Description

Python scripts to find ADCS servers on a network without any credentials.

Clone and install the requirements:

$ git clone https://github.com/afkfr0mkeyb0ard/findADCS.git
$ cd findADCS
$ python3 -m pip install -r requirements.txt

# Scan the web services to find ADCS
$ python3 scanWeb.py TARGET

# Scan the TLS certificates to find ADCS
$ python3 scanCerts.py TARGET

1. Using web exposure

ADCS may expose Web page for cert enrollment.

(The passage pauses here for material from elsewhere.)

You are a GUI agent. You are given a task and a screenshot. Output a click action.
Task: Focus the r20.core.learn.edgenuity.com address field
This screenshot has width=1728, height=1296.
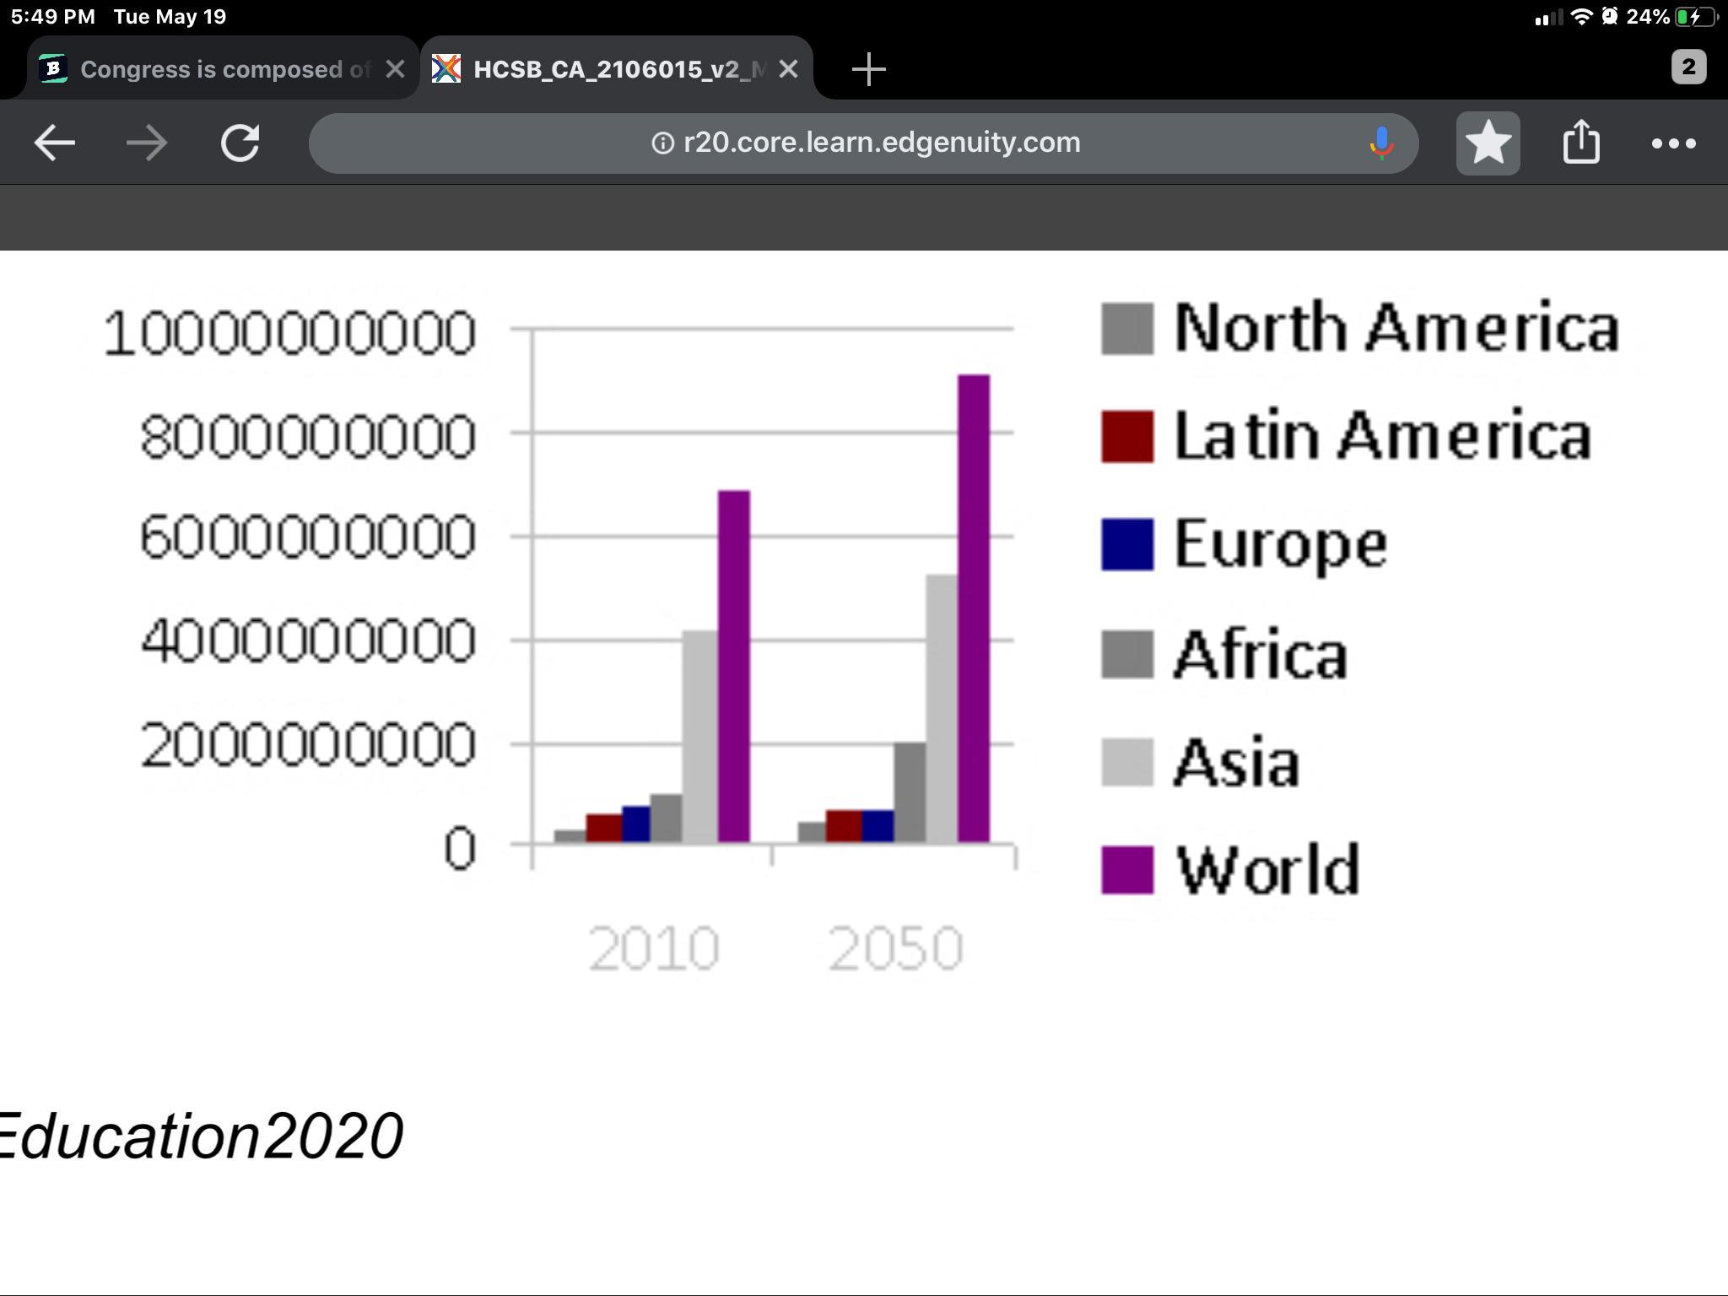[882, 143]
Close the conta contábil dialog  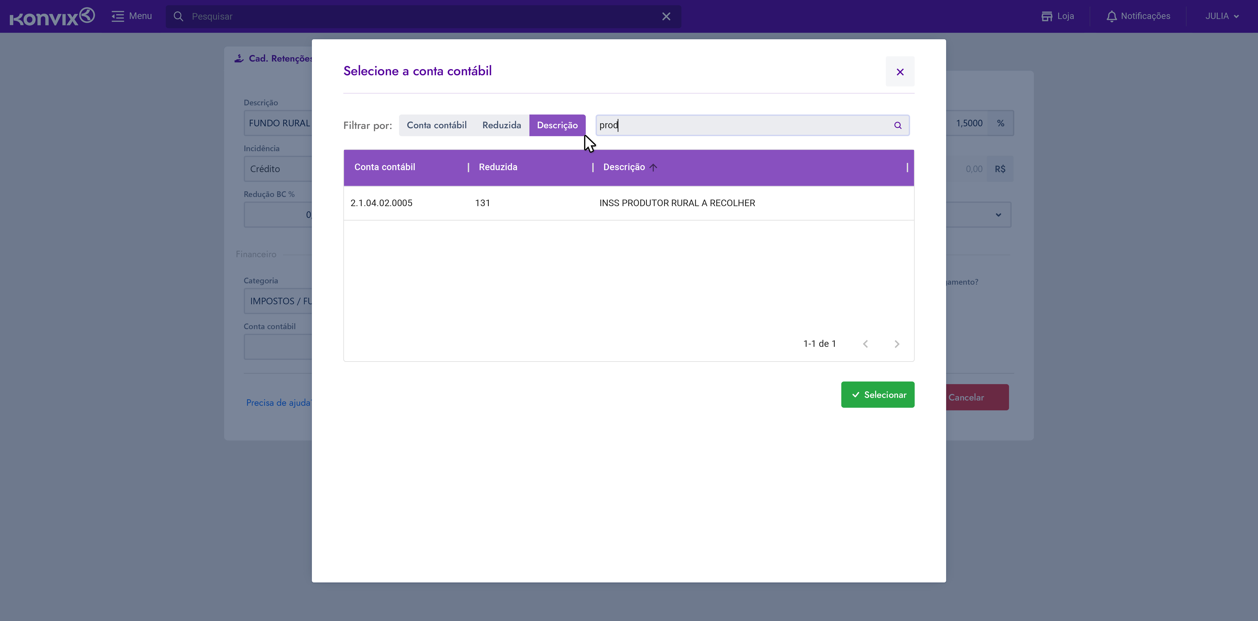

By scanning the Web ports we can find out the ADCS IP:

$ python3 scanWeb.py TARGET

TARGET can be a single IP, a file containing IP or a network

Scanning a single IP:

$ python3 scanWeb.py 10.10.10.1

Scanning a list of IP (one per line):

$ python3 scanWeb.py FILE

Scanning a network:

$ python3 scanWeb.py 10.10.10.0/24

By default, the script scans ports 80 and 443 but you can change it in the script.

2. Using certs issuers

Among the exposed services using SSL/TLS, some may have an internal Cert issuer, which is probably the ADCS server. This script lists the issuers found among the SSL certs:

$ python3 scanCerts.py TARGET

TARGET can be a single IP, a file containing IP or a network

Scanning a single IP:

$ python3 scanCerts.py 10.10.10.1

Scanning a list of IP (one per line):

$ python3 scanCerts.py FILE

Scanning a network:

$ python3 scanCerts.py 10.10.10.0/24

By default, the script scans ports 443, 636 and 8443 but you can change it in the script.